[Stored data]

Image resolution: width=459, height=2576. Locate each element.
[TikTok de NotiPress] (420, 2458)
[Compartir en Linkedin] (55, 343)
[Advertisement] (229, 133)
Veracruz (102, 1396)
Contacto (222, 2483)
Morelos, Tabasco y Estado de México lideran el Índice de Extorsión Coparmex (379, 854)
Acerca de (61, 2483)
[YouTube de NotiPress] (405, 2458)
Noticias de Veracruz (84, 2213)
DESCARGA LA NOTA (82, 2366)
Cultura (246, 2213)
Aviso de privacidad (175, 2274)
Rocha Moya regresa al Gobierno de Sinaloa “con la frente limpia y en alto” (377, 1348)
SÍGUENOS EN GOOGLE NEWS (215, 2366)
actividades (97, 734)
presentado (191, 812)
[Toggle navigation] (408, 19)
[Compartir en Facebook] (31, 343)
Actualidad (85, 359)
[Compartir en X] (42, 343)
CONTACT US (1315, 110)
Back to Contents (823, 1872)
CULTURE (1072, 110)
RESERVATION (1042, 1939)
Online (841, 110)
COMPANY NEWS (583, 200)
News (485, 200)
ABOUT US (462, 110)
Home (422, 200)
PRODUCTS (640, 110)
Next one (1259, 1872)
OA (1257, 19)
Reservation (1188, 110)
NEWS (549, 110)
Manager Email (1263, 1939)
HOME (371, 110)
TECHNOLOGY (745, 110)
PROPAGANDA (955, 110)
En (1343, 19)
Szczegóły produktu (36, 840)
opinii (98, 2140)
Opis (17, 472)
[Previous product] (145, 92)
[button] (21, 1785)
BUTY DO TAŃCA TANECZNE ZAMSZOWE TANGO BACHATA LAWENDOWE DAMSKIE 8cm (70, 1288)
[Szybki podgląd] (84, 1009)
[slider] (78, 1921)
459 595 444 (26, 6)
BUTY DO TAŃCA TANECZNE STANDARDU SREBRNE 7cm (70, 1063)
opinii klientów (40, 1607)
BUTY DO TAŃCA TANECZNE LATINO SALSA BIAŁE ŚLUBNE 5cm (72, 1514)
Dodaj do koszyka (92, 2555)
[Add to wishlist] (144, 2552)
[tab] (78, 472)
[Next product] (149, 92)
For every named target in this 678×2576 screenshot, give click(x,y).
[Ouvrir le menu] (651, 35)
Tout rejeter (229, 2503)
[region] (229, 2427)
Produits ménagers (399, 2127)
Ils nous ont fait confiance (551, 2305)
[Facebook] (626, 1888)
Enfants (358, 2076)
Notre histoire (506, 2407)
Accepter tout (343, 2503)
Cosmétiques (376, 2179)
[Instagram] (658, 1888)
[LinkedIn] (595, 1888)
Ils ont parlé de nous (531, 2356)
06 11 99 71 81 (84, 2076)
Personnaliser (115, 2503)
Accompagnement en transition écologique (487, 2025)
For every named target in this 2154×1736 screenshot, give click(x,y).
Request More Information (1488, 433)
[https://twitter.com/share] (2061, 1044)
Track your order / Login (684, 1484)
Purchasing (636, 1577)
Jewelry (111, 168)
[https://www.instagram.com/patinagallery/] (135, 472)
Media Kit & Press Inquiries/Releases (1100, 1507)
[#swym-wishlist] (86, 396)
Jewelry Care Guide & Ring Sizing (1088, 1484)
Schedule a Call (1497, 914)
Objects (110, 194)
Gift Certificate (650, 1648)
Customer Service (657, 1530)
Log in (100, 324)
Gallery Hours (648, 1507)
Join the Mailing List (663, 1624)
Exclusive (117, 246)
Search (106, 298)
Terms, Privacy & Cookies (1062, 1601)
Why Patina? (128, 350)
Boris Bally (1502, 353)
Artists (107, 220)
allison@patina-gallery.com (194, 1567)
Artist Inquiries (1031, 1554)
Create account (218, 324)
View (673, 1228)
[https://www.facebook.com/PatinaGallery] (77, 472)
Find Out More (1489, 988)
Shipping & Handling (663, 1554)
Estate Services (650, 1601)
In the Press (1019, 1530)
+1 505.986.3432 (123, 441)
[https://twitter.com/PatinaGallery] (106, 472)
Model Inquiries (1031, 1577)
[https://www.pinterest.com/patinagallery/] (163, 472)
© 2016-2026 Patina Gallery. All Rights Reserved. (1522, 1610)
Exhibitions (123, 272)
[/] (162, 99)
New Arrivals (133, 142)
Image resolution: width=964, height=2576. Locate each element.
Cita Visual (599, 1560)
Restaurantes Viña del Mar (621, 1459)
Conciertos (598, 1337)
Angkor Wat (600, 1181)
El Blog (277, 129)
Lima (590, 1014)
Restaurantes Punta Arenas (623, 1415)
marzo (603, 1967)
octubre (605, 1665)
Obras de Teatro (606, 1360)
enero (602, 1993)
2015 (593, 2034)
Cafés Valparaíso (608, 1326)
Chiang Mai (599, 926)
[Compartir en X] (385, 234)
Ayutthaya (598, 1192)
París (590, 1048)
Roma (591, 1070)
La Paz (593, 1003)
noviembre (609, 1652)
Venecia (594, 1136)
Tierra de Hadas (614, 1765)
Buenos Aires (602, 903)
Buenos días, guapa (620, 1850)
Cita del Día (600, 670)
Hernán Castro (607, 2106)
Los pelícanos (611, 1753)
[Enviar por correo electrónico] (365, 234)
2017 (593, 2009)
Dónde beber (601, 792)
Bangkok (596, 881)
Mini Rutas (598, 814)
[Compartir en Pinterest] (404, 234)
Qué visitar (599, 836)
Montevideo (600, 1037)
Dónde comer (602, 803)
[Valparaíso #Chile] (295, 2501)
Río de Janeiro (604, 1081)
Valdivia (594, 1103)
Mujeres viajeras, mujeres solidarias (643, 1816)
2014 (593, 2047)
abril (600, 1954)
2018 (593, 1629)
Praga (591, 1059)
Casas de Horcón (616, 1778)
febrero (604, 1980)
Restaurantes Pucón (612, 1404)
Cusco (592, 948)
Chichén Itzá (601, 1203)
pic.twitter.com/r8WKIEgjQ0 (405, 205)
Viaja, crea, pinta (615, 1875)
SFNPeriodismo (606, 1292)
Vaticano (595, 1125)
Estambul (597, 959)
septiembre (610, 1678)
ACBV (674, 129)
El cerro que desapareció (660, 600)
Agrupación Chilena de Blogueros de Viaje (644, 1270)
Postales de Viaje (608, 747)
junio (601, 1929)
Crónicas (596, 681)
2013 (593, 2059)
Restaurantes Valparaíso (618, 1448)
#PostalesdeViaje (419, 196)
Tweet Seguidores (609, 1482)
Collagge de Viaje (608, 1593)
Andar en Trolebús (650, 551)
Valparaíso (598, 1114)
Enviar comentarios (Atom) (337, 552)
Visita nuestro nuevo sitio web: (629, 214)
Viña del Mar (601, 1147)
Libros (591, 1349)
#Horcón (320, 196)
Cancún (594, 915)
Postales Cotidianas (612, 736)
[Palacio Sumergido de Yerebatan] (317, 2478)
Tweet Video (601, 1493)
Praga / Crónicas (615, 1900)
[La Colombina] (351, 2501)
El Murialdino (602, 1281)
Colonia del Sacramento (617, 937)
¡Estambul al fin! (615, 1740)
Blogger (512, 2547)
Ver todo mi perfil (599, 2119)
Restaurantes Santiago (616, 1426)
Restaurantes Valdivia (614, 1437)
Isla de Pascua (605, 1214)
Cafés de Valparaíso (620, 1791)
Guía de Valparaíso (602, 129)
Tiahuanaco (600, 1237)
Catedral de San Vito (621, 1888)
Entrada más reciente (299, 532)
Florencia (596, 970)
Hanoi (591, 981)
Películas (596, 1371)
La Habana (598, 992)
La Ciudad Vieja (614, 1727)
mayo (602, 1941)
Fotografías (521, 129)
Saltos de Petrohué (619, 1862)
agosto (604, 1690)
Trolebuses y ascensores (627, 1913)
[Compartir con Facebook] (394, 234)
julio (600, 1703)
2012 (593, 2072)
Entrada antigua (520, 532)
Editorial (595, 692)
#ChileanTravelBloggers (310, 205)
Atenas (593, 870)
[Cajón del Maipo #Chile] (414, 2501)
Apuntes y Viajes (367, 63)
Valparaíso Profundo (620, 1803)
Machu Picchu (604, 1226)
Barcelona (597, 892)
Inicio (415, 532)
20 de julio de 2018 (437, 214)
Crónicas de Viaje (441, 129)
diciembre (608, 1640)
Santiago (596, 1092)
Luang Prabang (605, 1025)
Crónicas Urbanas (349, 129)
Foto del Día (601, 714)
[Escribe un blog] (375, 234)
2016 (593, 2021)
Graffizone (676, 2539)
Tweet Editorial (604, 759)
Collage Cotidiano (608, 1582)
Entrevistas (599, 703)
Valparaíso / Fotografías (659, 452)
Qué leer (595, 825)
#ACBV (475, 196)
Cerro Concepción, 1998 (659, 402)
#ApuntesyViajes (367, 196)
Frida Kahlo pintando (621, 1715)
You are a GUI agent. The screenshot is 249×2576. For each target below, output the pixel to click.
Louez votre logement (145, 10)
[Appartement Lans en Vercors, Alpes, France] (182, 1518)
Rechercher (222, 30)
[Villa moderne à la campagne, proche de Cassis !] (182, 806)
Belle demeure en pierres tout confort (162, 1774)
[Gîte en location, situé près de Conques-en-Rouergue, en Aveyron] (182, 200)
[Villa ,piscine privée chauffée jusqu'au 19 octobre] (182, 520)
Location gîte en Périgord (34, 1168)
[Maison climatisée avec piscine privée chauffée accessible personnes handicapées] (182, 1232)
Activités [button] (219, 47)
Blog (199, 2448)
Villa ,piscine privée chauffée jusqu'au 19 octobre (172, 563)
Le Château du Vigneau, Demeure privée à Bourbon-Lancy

| TASK TO CARRY OUT |
Whenever the string "height" turns up in a line of the data, copy that line.

| WRITTEN REPLY |
Image resolution: width=459, height=2576. Locate each element.
Image resolution: width=964, height=2576. Locate each element.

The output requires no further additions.